En China existía una poderosa tradición de emplear alusiones históricas como voz de la oposición, y algunas de ellas, aparentemente esotéricas, eran inequívocamente comprendidas como referencias disfrazadas a la época actual. En abril de 1963 Mao prohibió todas las «obras de fantasmas», un género rico en antiguos relatos de venganza por parte de los espíritus de las víctimas hacia aquellos que las habían perseguido. Para Mao, aquellos vengadores fantasmales aparecían incómodamente cercanos a los enemigos de clase que habían sucumbido bajo su mandato.
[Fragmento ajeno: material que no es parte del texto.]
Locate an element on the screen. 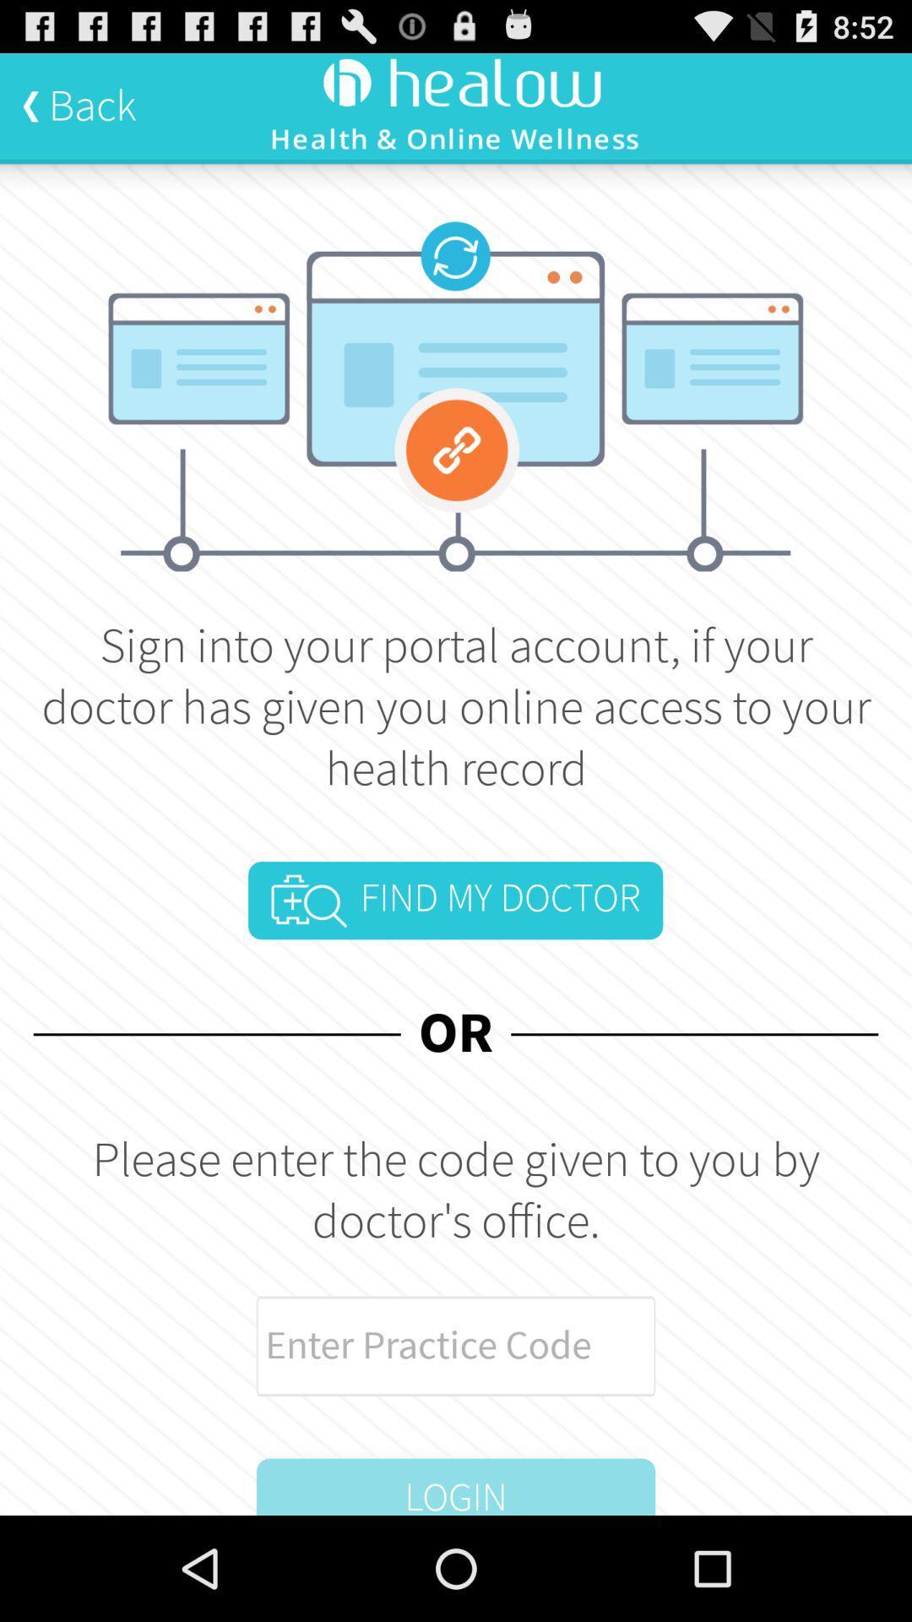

A continuación, los Mao dedicaron su atención a otro género, el de las «obras del Mandarín Ming», cuyo protagonista era Hai Rui, un mandarín de la dinastía Ming (1368-1644). Considerado una célebre personificación de la valentía y la justicia, el mandarín Ming protestaba ante el Emperador en nombre del atribulado pueblo llano aun a riesgo de su propia vida, tras lo cual era destituido y condenado al exilio. Los Mao sospechaban que el mandarín Ming estaba siendo utilizado para representar al mariscal Peng Dehuai, antiguo ministro de Defensa que en 1959 había denunciado la catastrófica política de Mao que había causado la penuria en todo el país. Casi inmediatamente después de su destitución, se había producido un notable resurgimiento del género del mandarín Ming. La señora Mao intentó suprimir las obras, pero tanto los escritores como los ministros de las artes hicieron oídos sordos a su requisitoria.
En 1964, Mao redactó una lista de treinta y nueve artistas, escritores e intelectuales que serían denunciados. Los calificó de autoridades burguesas y reaccionarias, estableciendo así una nueva categoría de enemigos de clase. Entre los nombres más prominentes de la lista destacaban Wu Han, un célebre dramaturgo del género del mandarín Ming, y el profesor Ma Yin-chu, quien había sido el primer economista de prestigio que recomendara la práctica del control de natalidad, motivo por el que ya en 1957 había sido tachado de derechista. Desde entonces, Mao se había dado cuenta de la necesidad del control de natalidad, pero guardaba rencor al profesor Ma por ponerle en evidencia demostrando que estaba equivocado.